Number Seven, the fundamental figure among all other figures in every national religious system, from Cosmogony down to man, must have its raison d'être. It is found among the ancient Americans, as prominently as among the archaic Âryans and Egyptians. The question will be fully dealt with in the second Part of this Volume; meanwhile a few facts may be given here. Says the author of the Sacred Mysteries among the Mayas and the Quiches, 11,500 years ago:[61]

Seven seems to have been the sacred number par excellence among all civilized nations of antiquity. Why? This query has never been satisfactorily answered. Each separate people has given a different explanation, according to the peculiar tenets of their [exoteric] religion. That it was the number of numbers for those initiated to the sacred mysteries there can be no doubt. Pythagoras ... calls it the “Vehicle of life,” containing body and soul, since it is formed of a quaternary, that is: Wisdom and Intellect; and a Trinity, or action and matter. The Emperor Julian, in Matrem and in Oratio,[62] expresses himself thus: “Were I to touch upon the initiation into our secret mysteries, which the Chaldees bacchized respecting the seven-rayed god, lighting up the soul through him, I should say things unknown to the rabble, very unknown, but well known to the blessed Theurgists.”[63]

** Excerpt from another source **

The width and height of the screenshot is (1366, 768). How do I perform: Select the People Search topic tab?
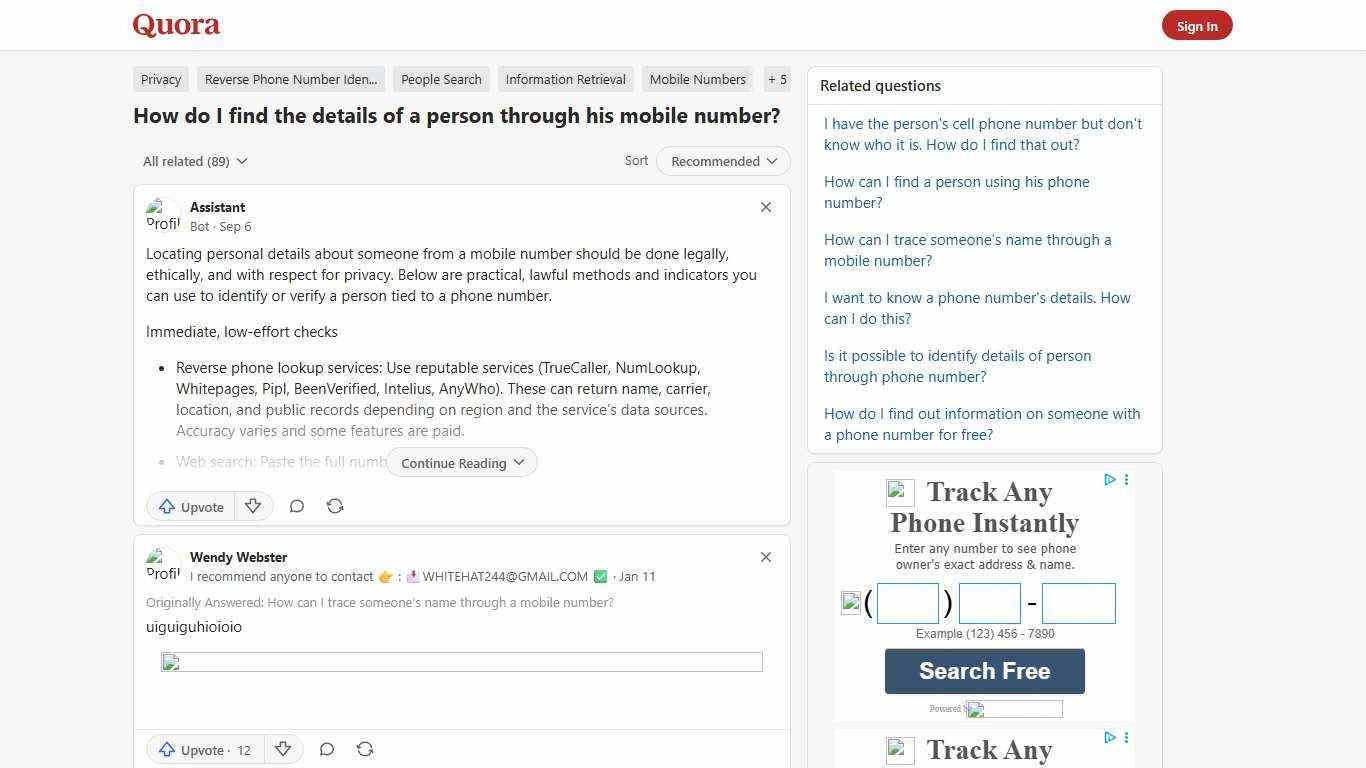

And who that is acquainted with the Purânas, the Book of the Dead, the Zendavesta, the Assyrian Tiles, and finally the Bible, and has observed the constant occurrence of the number seven in these records of people from the remotest times upwards unconnected and so far apart, can regard as a coincidence the following fact, given by the same explorer of ancient Mysteries? Speaking of the prevalence of seven as a mystic number, among the inhabitants of the “Western Continent” of America, he adds that it is not less remarkable. For:

It frequently occurs in the Popul-Vuh. We find it besides in the seven familiessaid by Sahagun and Clavigero to have accompanied the mystical personage named Votan, the reputed founder of the great city of Nachan, identified by some with Palenque. In the seven caves[64] from which the ancestors of the Nahualts are reported [pg 039]to have emerged. In the seven cities of Cibola, described by Coronado and Niza.... In the seven Antilles; in the seven heroes who, we are told, escaped the Deluge.